Rewrite every line of the records below as a numbered list. Skip blank lines and omit the pictures.

··········

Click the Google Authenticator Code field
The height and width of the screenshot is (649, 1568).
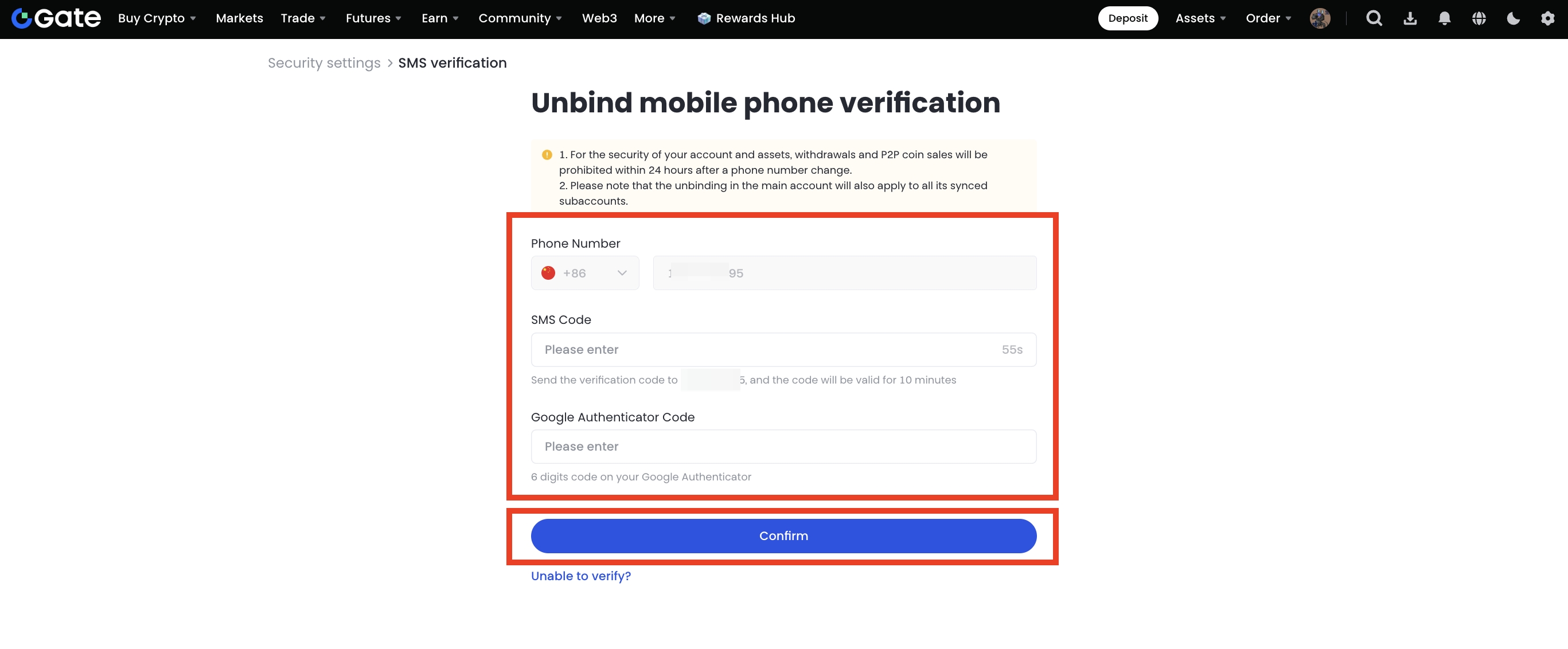pyautogui.click(x=783, y=447)
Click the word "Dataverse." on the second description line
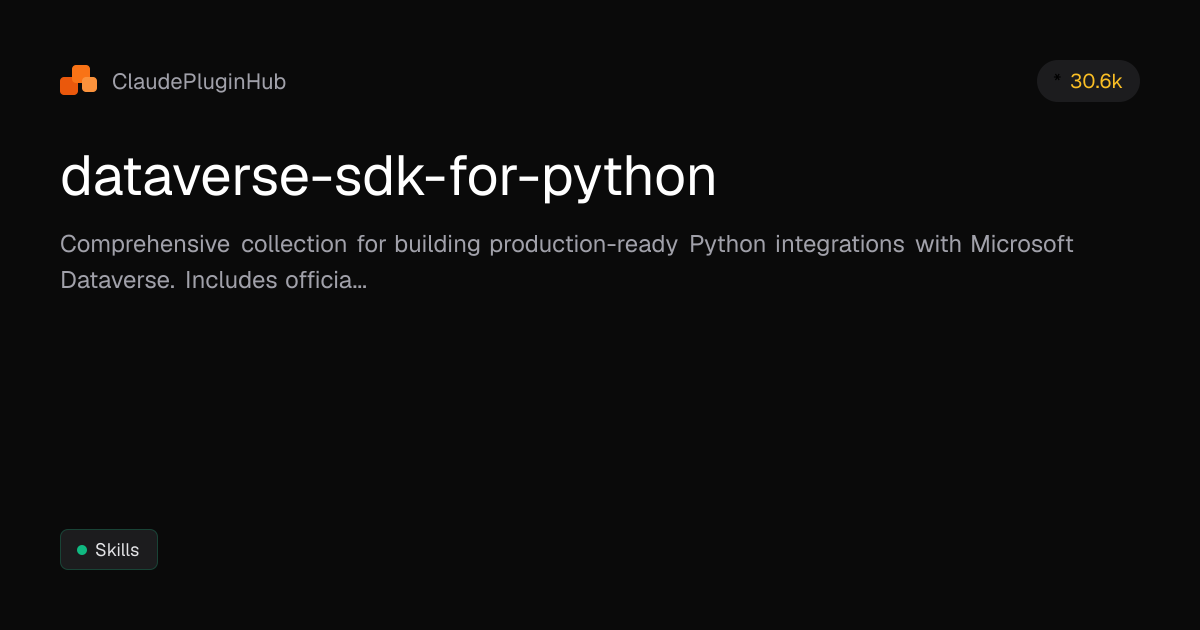The image size is (1200, 630). click(x=118, y=280)
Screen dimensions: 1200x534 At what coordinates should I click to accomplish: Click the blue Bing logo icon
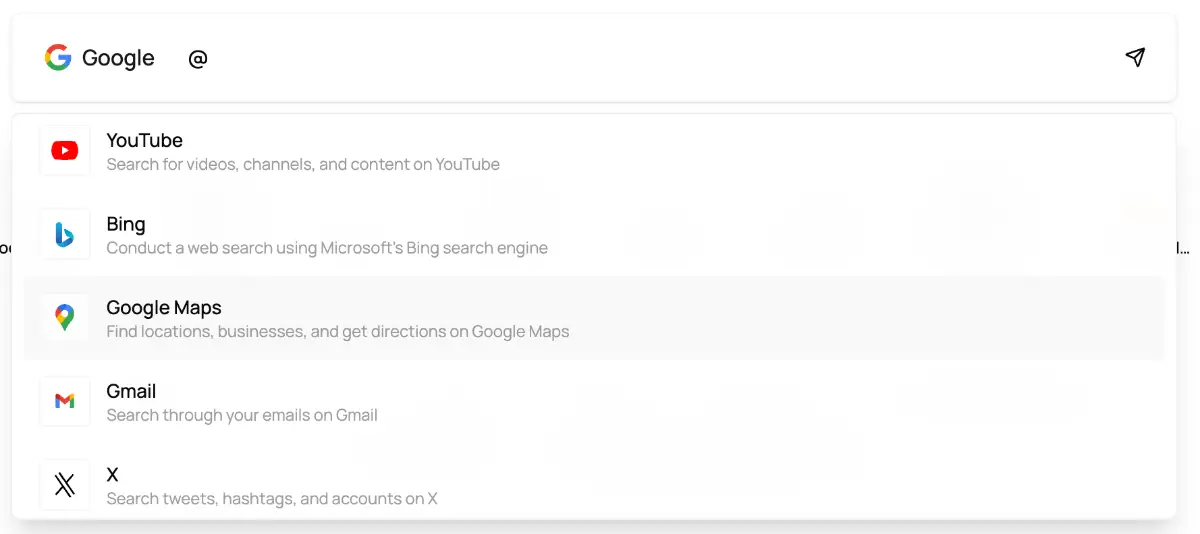65,235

··········

◆ **The answer**
1. Click the Google Authenticator Code field
2. The height and width of the screenshot is (649, 1568).
3. pyautogui.click(x=783, y=447)
4. Click the word "Dataverse." on the second description line
5. The image size is (1200, 630). click(x=118, y=280)
6. Screen dimensions: 1200x534 At what coordinates should I click to accomplish: Click the blue Bing logo icon
7. 65,235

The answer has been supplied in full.